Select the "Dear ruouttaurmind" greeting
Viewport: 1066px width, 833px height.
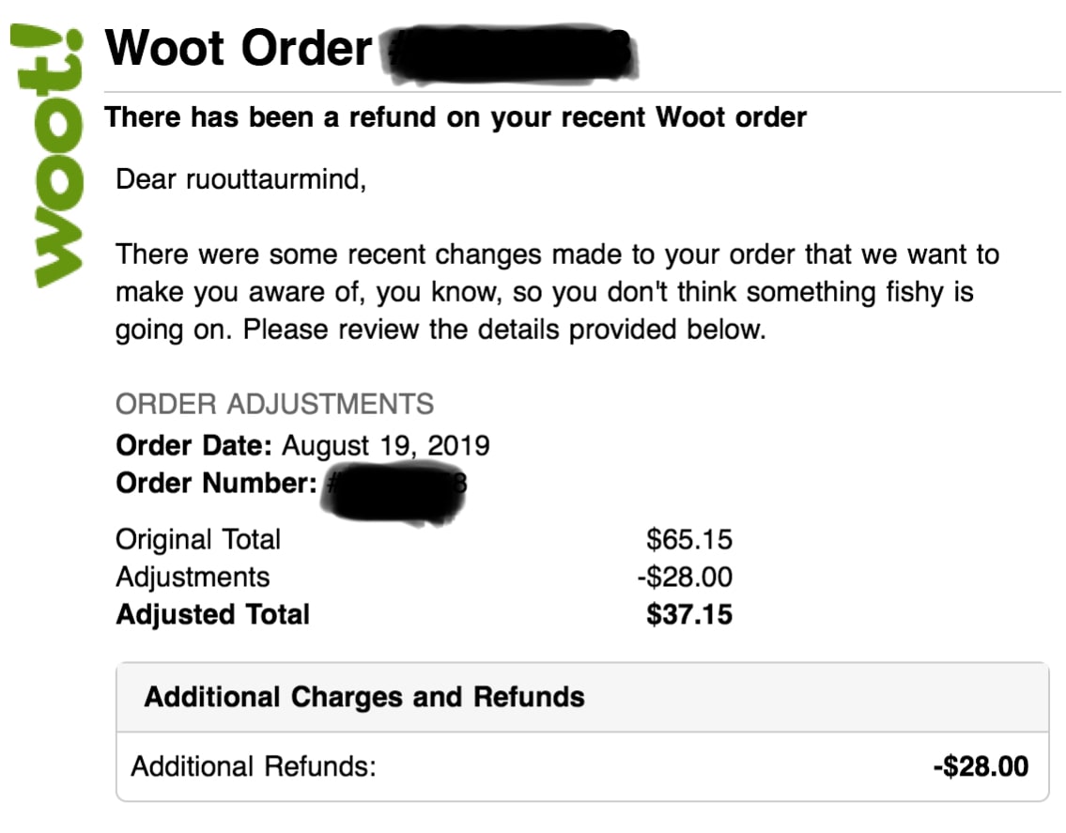(x=240, y=178)
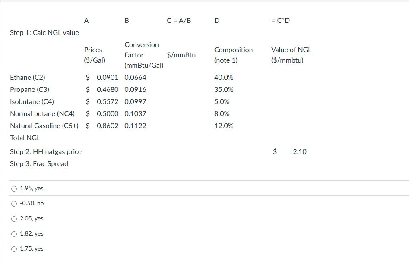Click the "Step 3: Frac Spread" row label
The width and height of the screenshot is (409, 264).
click(39, 164)
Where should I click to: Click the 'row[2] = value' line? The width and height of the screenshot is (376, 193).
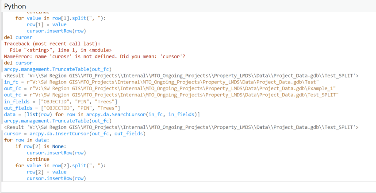tap(47, 172)
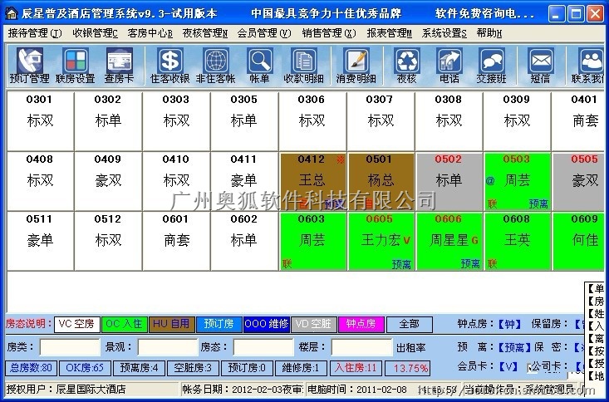Image resolution: width=609 pixels, height=402 pixels.
Task: Open 住客收银 guest cashier icon
Action: click(170, 66)
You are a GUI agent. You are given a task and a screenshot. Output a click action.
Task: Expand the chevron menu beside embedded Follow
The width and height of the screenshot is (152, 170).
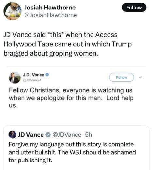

--

__What you should do__:
Retype each line of the records exactly as it reads; no pictures belong in the copy.

__Written solution__:
Select the "Dear ruouttaurmind" greeting
Viewport: 1066px width, 833px height.
(x=240, y=178)
Click the "Step 3: Frac Spread" row label
The width and height of the screenshot is (409, 264).
click(39, 164)
Where should I click to: Click the 'row[2] = value' line? The width and height of the screenshot is (376, 193).
tap(47, 172)
Image resolution: width=609 pixels, height=402 pixels.
Task: Open 住客收银 guest cashier icon
Action: click(170, 66)
You are a GUI agent. You are given a task and a screenshot. Output a click action.
Task: Expand the chevron menu beside embedded Follow
The width and height of the screenshot is (152, 170).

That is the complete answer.